Deputada comprou imóvel de R$ 4 milhões e carro de luxo com recursos desviados do INSS, diz investigação

Segundo a PF, os valores teriam sido desviados por meio de associações que realizavam cobranças indevidas diretamente nas aposentadorias e pensões

A deputada Gorete Pereira (MDB-CE) é suspeita de ter movimentado valores milionários provenientes de um esquema de descontos ilegais em benefícios do INSS e utilizado parte desses recursos para adquirir um apartamento avaliado em R$ 4 milhões e um carro de luxo de cerca de R$ 400 mil. As informações constam em decisão do ministro do Supremo Tribunal Federal (STF), André Mendonça, informa a Folha de S.Paulo.

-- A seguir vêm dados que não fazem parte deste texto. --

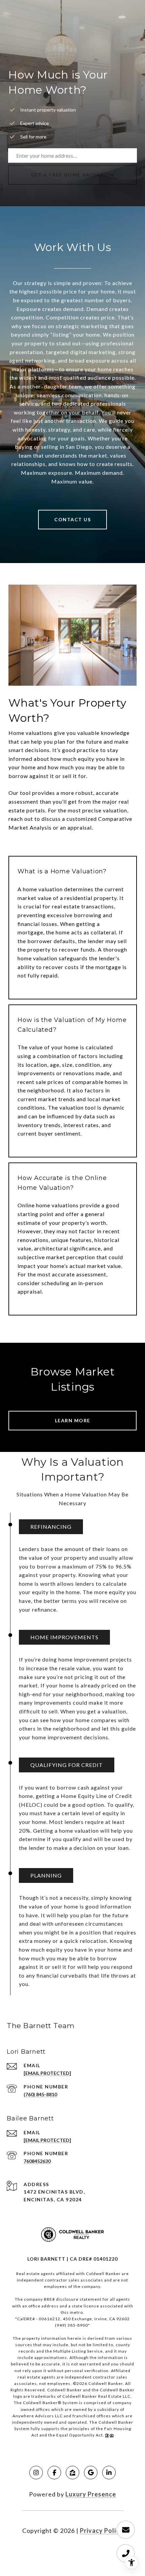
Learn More (72, 1420)
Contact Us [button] (72, 519)
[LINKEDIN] (109, 2472)
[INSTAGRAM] (36, 2472)
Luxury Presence (90, 2494)
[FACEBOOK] (54, 2472)
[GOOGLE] (90, 2472)
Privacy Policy (101, 2530)
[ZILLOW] (72, 2472)
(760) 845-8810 (40, 2094)
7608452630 (37, 2161)
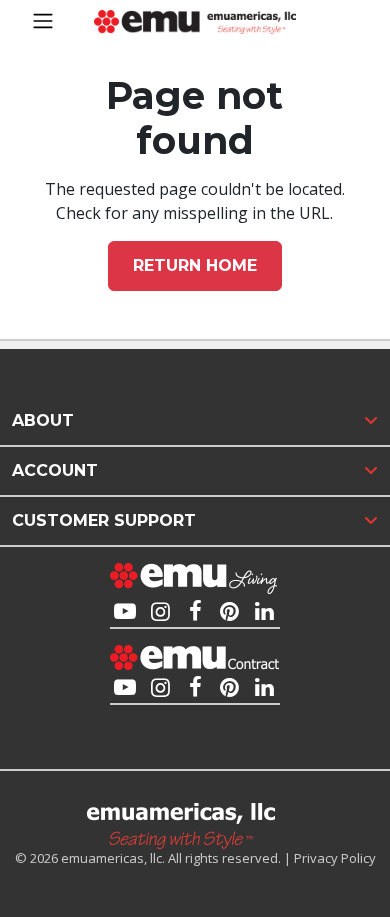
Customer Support (104, 520)
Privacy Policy (335, 858)
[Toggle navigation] (43, 21)
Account (55, 470)
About (43, 420)
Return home (195, 265)
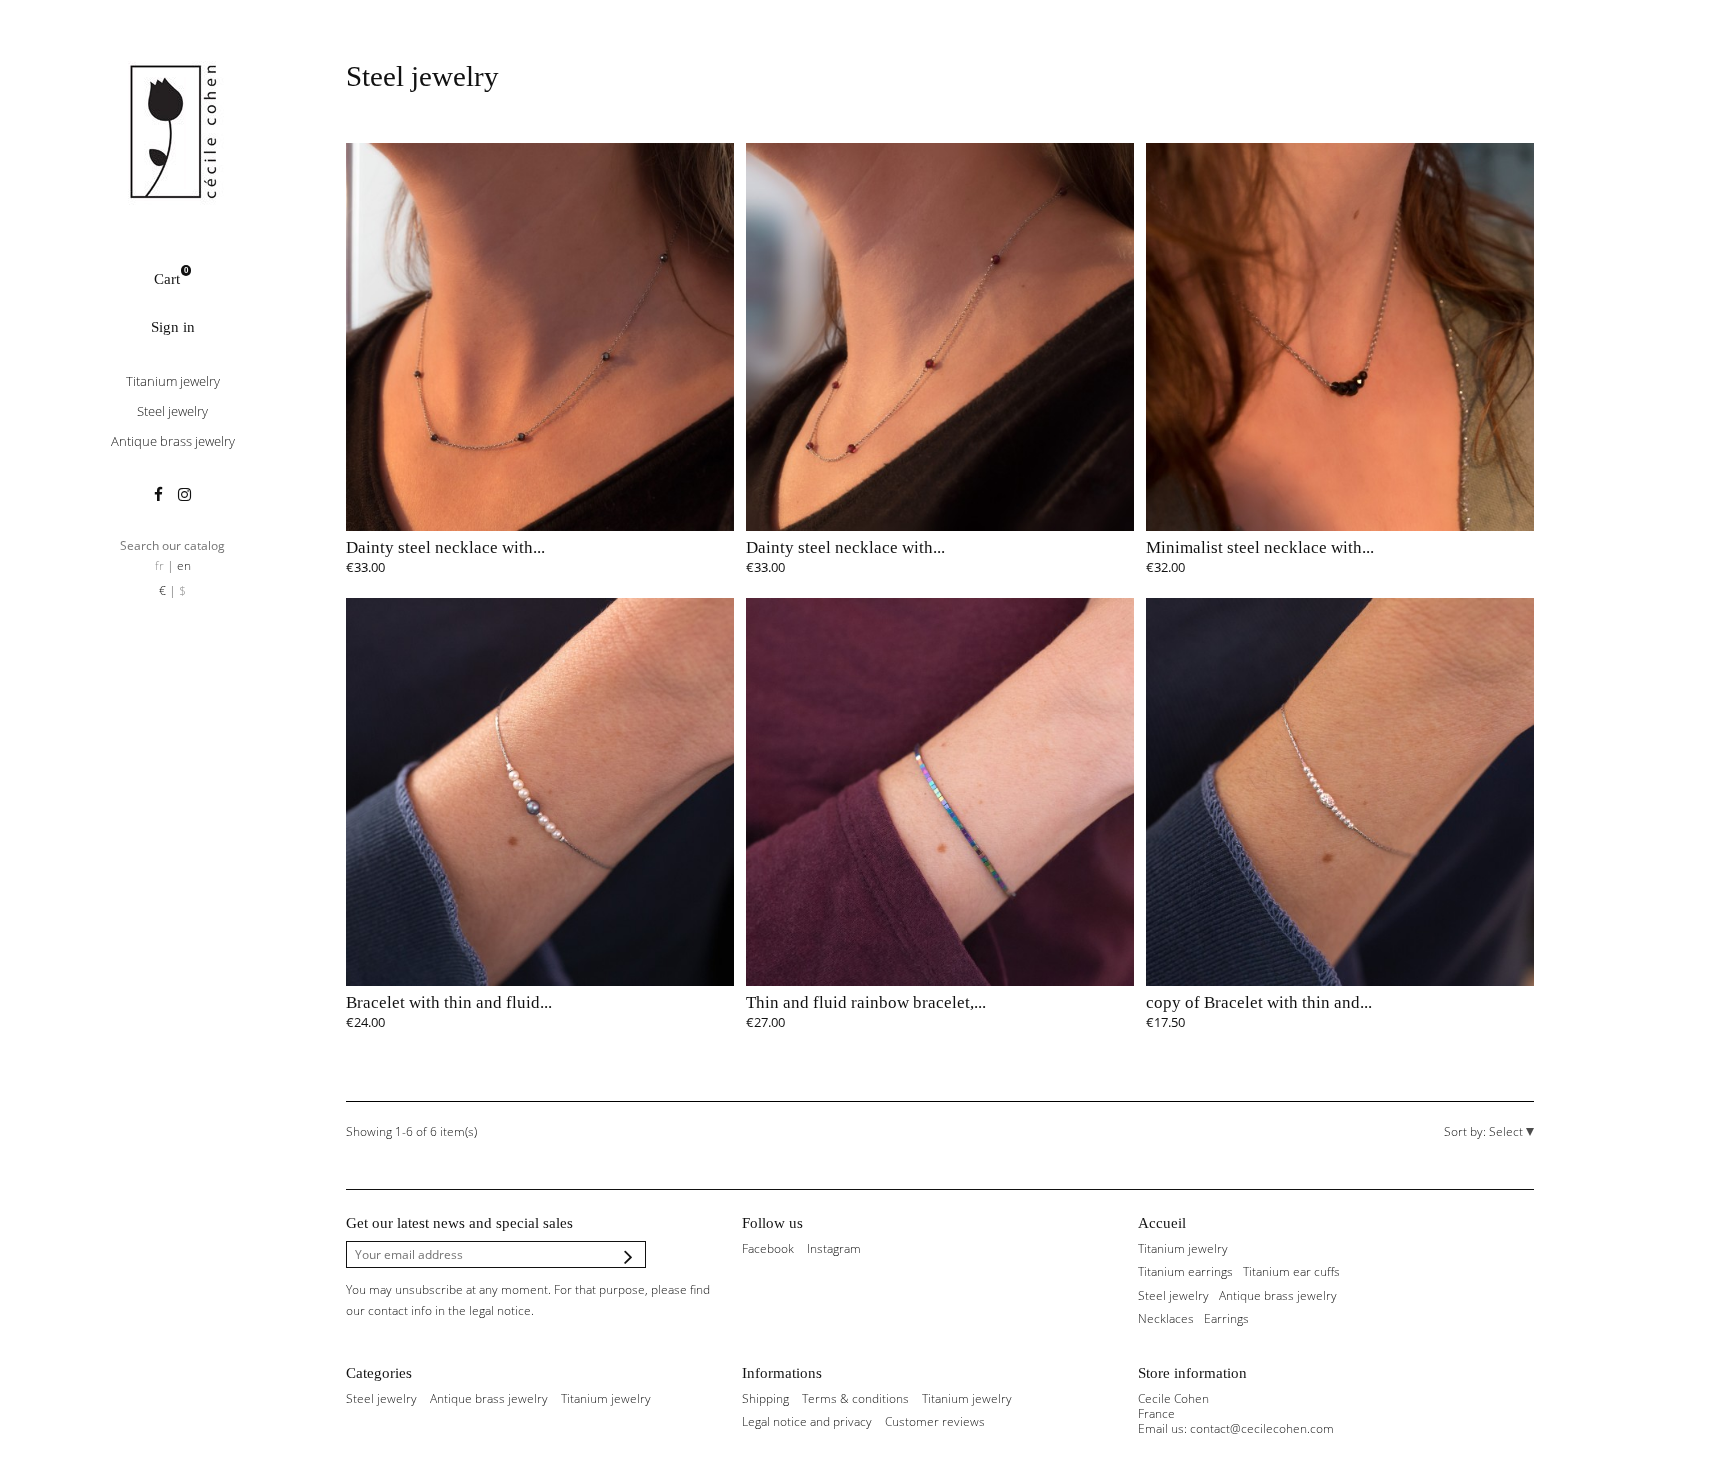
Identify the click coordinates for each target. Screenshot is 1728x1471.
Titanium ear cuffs (1291, 1271)
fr (159, 565)
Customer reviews (935, 1421)
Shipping (765, 1398)
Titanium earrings (1185, 1271)
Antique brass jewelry (173, 441)
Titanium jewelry (173, 381)
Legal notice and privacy (807, 1421)
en (184, 565)
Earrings (1226, 1318)
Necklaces (1166, 1318)
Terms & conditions (855, 1398)
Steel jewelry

Segundo a investigação da Polícia Federal, os valores teriam sido desviados por meio de associações que realizavam cobranças indevidas diretamente nas aposentadorias e pensões, sem autorização dos beneficiários.

Fluxo de dinheiro e indícios de enriquecimento

De acordo com a decisão judicial, há indícios de que a parlamentar recebia “vultosas quantias” em sua própria conta bancária, provenientes de empresas de fachada administradas por ela e por familiares. Essas empresas seriam abastecidas com recursos obtidos a partir dos descontos irregulares aplicados a segurados do INSS.

O documento também menciona a existência de planilhas e mensagens que indicariam pagamentos de propina relacionados ao funcionamento do esquema. A suspeita é de que parte do dinheiro tenha sido utilizada diretamente para aquisição de bens de alto valor.

Uso de associações como fachada

As investigações apontam que Gorete Pereira, junto a outros investigados, controlava associações de aposentados que serviriam como base operacional do esquema. Formalmente, essas entidades tinham dirigentes próprios, mas, na prática, seriam comandadas pelos envolvidos por meio de procurações e controle financeiro.

Ainda segundo o ministro André Mendonça, há indícios de que a deputada mantinha contato frequente com servidores do INSS para viabilizar o credenciamento dessas associações mediante pagamento de vantagens indevidas.

Medidas impostas e posicionamento da defesa

Apesar dos elementos reunidos, o STF determinou a aplicação de medidas cautelares, como o uso de tornozeleira eletrônica e restrições de deslocamento, em vez da prisão preventiva.

Em nota, a deputada negou irregularidades. “Não praticou qualquer ato ilícito e as informações divulgadas não refletem a realidade dos fatos”, afirmou. A defesa informou ainda que analisa a decisão e pretende recorrer.

Esquema bilionário em investigação

A apuração faz parte da operação Sem Desconto, que investiga um esquema de débitos não autorizados em benefícios previdenciários. Segundo a Polícia Federal, o prejuízo pode chegar a R$ 6,3 bilhões entre 2019 e 2024.

Os investigadores buscam esclarecer a atuação de uma suposta organização criminosa envolvida em crimes como estelionato previdenciário, inserção de dados falsos em sistemas oficiais e lavagem de dinheiro, em um caso que expôs fragilidades nos controles do INSS.